Hacker News new | ask | show | jobs
by timtom123 532 days ago
So much spam around this model. LocalLLaMA is stuffed with spam posts and even hacker news is getting spammed. Who has actually ran this model and verified performance? Does anyone know of a decent review from a trustworthy source?
3 comments

Where’s the spam?

I scrolled dozens of posts without seeing a single mention of this—the biggest (certainly the most interesting) LLM news recently. When something big happens with Claude or ChatGPT there are more posts, but nobody calls that “spam”.

Anyways, if you were actually following locallama (a subreddit about running LLMs locally, where this is by far the biggest and most relevant news topic currently) you’d have seen this post https://www.reddit.com/r/LocalLLaMA/s/Yay5njt963 where a guy is working on running deepseek on llamacpp and demonstrates ~8tk/s using a cpu.

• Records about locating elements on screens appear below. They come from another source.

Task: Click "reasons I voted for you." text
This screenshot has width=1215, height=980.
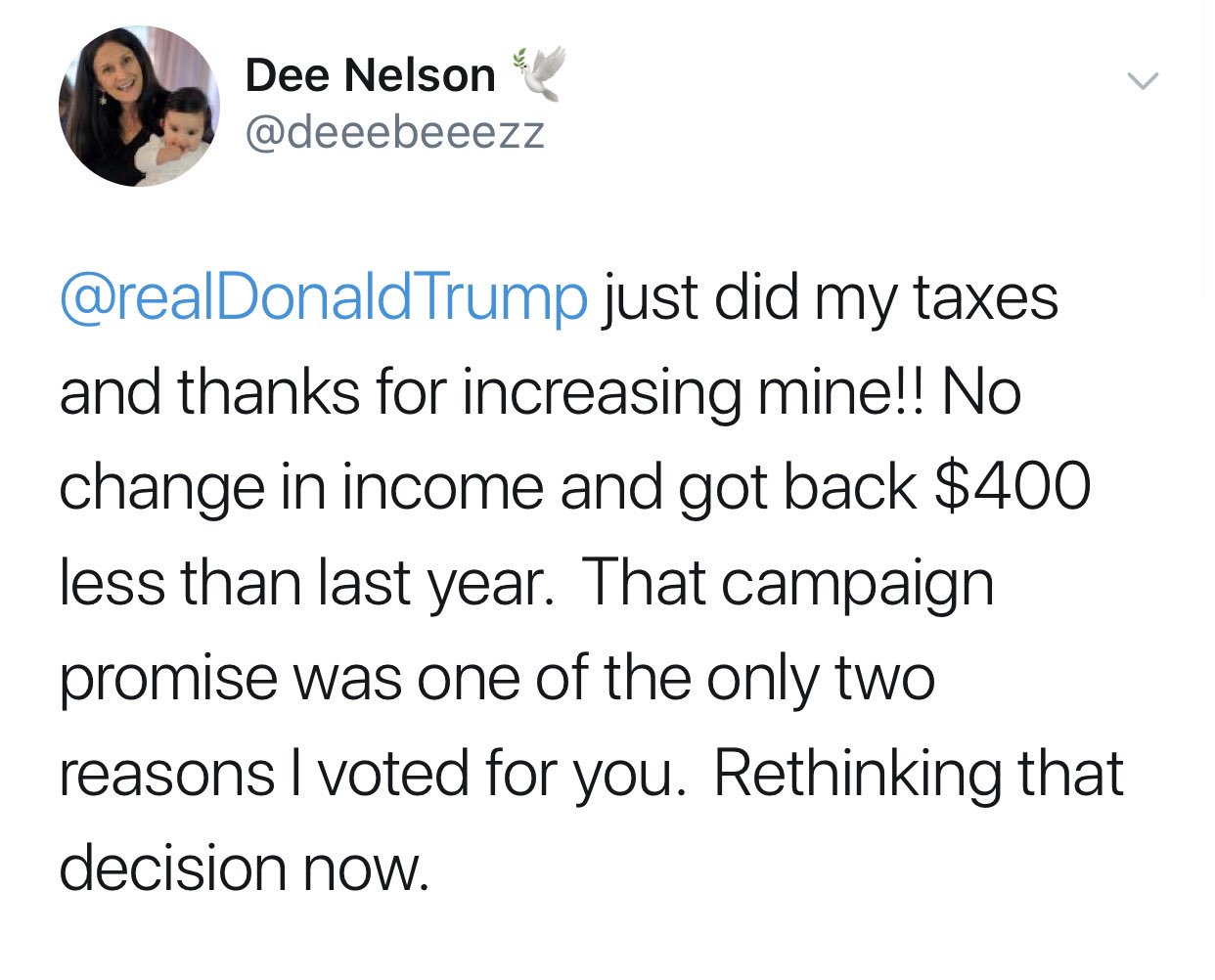Action: coord(368,773)
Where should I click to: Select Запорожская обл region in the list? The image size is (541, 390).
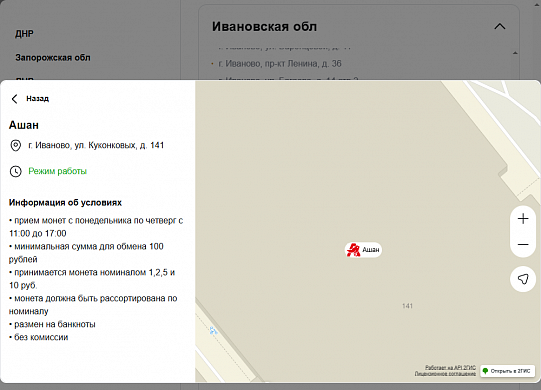[53, 58]
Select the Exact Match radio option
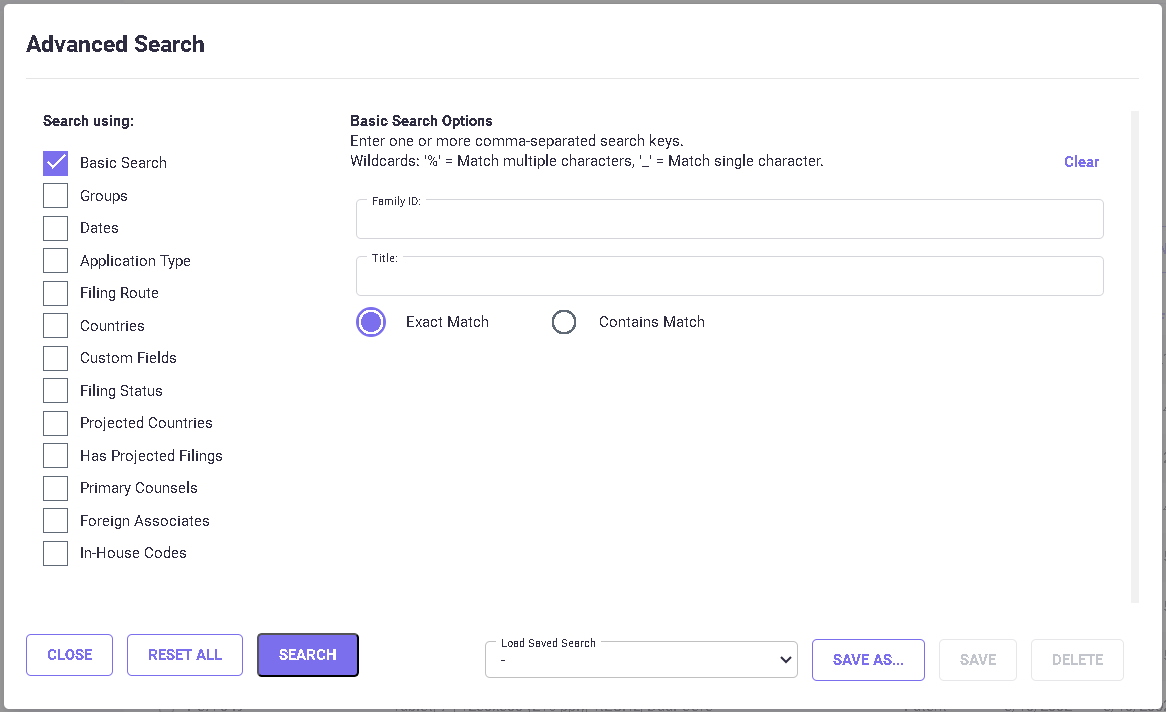The image size is (1166, 712). pyautogui.click(x=371, y=322)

I am not GPU poor and don't care about speed. I care about how good the model is which is much harder to measure and much harder to do. I have not seen many independent reviews. There are finally some coming out now but a lot of this is just marketing hype to drive attention. Every AI company does it.
Just because you’re out of touch with the community, and your wishes don’t align with the rest of us, doesn’t mean a major event is “spam”.
The LMSYS leaderboards are crowdsourced and would be hard to fake, it showing a pretty strong performance in terms of human preference.
Crowdsourced data is the easiest to fake unless you can somehow ensure that you have a completely unbiased population (which is impossible). There's a reason why certain models do so well on upvote-based leaderboards but rank nowhere on objective tests.
Which ones? I think fine-tunes are where I see most of this (I'll just call it) "model spam", but the base models don't seem to exhibit this behavior. I do see some models perform way below the curve compared to their benchmark performance, though (Phi family being the most famous).
I've tried it. It's average at best. Nothing comparable to ChatGPT.